Aktualisieren Sie den Abschnitt des Lesetextes von „Vor allem die“ bis „morschen Holz, Rinde,...“, indem Sie „Jungköniginnen“ durch „jungen Königinnen“ ersetzen, und geben Sie ihn in dieser Fassung wieder.

Lesetext
☆ ☆ ☆ ☆ ☆ ☆ ☆

Die Geschlechtstiere werden von den Arbeiterinnen gefüttert.

Vor allem die Jungköniginnen brauchen ein genügend dickes Fettpolster, um den nahenden Winter zu überstehen.

Der Hochzeitsflug

Im Laufe des Oktobers gehen die Jungköniginnen mit den Drohnen auf Hochzeitsflug. Anschließend suchen sich die Jungköniginnen ein geeignetes Winterquartier, unter morschen Holz, Rinde,...

Die alte Königin, Arbeiterinnen, Drohnen und noch nicht geschlüpften Larven sterben ab. Ende Oktober ist das Hornissennest leer. Ein Zyklus ist beendet.

Umsiedlung von Hornissenvölkern

Da der natürliche Lebensraum häufig fehlt, suchen die Hornissen einen ähnlichen Lebensraum im Siedlungsbereich zu finden. Dies bedeutet, daß sie sich oft in Rolladenkästen, Dachböden, Gartenhäuschen u. ä. niederlassen, um einen Staat zu bilden.

Wenn Sie ein Hornissenvolk in Ihrer Umgebung feststellen, können Sie sich an verschiedene Stellen wenden, bei denen Sie Informationen erhalten können.

Diese Stellen sind: die zuständige Untere Naturschutzbehörde beim Landratsamt, die zuständige Obere Naturschutzbehörde beim Regierungspräsidium oder an die Stadt selbst.

Von allen drei Stellen können ihnen dann Fachleute vermittelt werden; ehrenamtlich tätige Hornissenumsiedler, die eine Ausnahmegenehmigung des Regierungspräsidiums besitzen. Ohne diese Ausnahmegenehmigung ist eine Umsiedlung ordnungswidrig. Die meisten Kammerjäger besitzen diese nicht.

Wenn wir nun als ehrenamtlich tätige Umsiedler an den Ort des Geschehens gerufen werden, stellen wir meistens fest, daß die Akzeptanz mit der Aufklärung über die Hornisse steigt.

☆ ☆ ☆ ☆ ☆ ☆ ☆

Gesammeltes Material
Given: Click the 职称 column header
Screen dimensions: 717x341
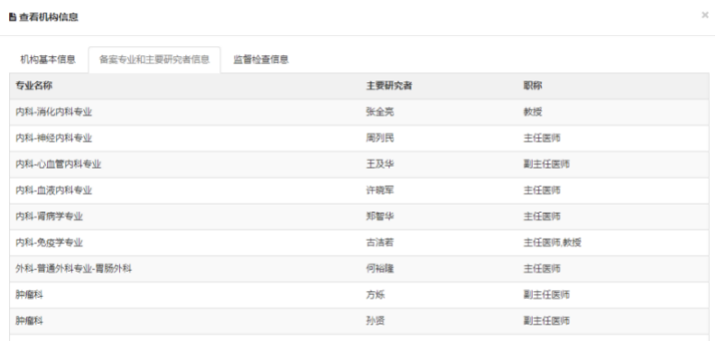Looking at the screenshot, I should click(533, 86).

☆ ☆ ☆ ☆ ☆ ☆ ☆

Schriftliche Antwort
Vor allem die jungen Königinnen brauchen ein genügend dickes Fettpolster, um den nahenden Winter zu überstehen.

Der Hochzeitsflug

Im Laufe des Oktobers gehen die jungen Königinnen mit den Drohnen auf Hochzeitsflug. Anschließend suchen sich die jungen Königinnen ein geeignetes Winterquartier, unter morschen Holz, Rinde,...